### Exercise instructions:
Arrange everything in the material below, from the line containing "Task: Search downloads" down to the line containing "This screenshot has height=997, width=1204.", as a numbered list. Include both of those lines and leave out any blank ones.

**********

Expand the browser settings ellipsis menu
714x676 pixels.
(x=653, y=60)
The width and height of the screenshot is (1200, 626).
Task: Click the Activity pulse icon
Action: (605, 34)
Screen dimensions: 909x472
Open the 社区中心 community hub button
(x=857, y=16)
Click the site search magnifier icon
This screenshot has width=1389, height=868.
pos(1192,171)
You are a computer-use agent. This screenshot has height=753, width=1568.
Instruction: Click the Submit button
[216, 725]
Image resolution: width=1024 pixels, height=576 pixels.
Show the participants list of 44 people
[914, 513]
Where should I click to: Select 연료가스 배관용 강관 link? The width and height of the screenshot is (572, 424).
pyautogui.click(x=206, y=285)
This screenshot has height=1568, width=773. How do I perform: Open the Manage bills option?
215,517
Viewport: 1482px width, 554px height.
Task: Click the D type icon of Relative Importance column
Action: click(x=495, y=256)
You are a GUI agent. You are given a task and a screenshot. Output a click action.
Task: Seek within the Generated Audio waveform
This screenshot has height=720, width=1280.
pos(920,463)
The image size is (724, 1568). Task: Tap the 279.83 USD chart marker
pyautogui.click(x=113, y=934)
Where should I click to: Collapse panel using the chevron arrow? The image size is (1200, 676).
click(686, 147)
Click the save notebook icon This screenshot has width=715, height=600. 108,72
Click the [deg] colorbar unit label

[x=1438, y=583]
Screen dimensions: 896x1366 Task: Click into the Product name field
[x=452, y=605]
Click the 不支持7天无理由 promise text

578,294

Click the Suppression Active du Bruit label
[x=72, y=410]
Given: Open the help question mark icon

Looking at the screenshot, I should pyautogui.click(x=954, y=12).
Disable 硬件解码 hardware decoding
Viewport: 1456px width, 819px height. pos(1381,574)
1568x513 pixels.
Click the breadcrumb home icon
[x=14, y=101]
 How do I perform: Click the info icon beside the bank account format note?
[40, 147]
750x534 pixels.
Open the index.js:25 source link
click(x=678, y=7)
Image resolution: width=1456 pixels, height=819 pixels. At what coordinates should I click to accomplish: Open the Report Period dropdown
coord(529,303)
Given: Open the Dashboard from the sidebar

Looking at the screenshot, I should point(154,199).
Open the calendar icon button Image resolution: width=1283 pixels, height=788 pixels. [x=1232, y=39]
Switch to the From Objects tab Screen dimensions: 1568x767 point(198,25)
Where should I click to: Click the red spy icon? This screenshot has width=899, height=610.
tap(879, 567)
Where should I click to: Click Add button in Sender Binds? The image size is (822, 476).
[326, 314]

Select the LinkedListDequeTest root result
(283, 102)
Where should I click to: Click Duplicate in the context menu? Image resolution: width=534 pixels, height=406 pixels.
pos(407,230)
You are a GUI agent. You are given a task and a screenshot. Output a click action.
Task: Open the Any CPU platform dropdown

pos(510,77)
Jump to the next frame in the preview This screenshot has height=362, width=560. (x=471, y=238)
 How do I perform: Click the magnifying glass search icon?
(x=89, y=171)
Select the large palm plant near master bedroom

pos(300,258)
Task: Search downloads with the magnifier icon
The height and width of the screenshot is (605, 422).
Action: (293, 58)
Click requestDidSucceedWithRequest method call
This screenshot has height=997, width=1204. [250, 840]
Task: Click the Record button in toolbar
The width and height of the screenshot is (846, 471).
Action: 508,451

**********

### Solution to the problem:
1. Task: Search downloads with the magnifier icon
2. The height and width of the screenshot is (605, 422).
3. Action: (293, 58)
4. Click requestDidSucceedWithRequest method call
5. This screenshot has height=997, width=1204. [250, 840]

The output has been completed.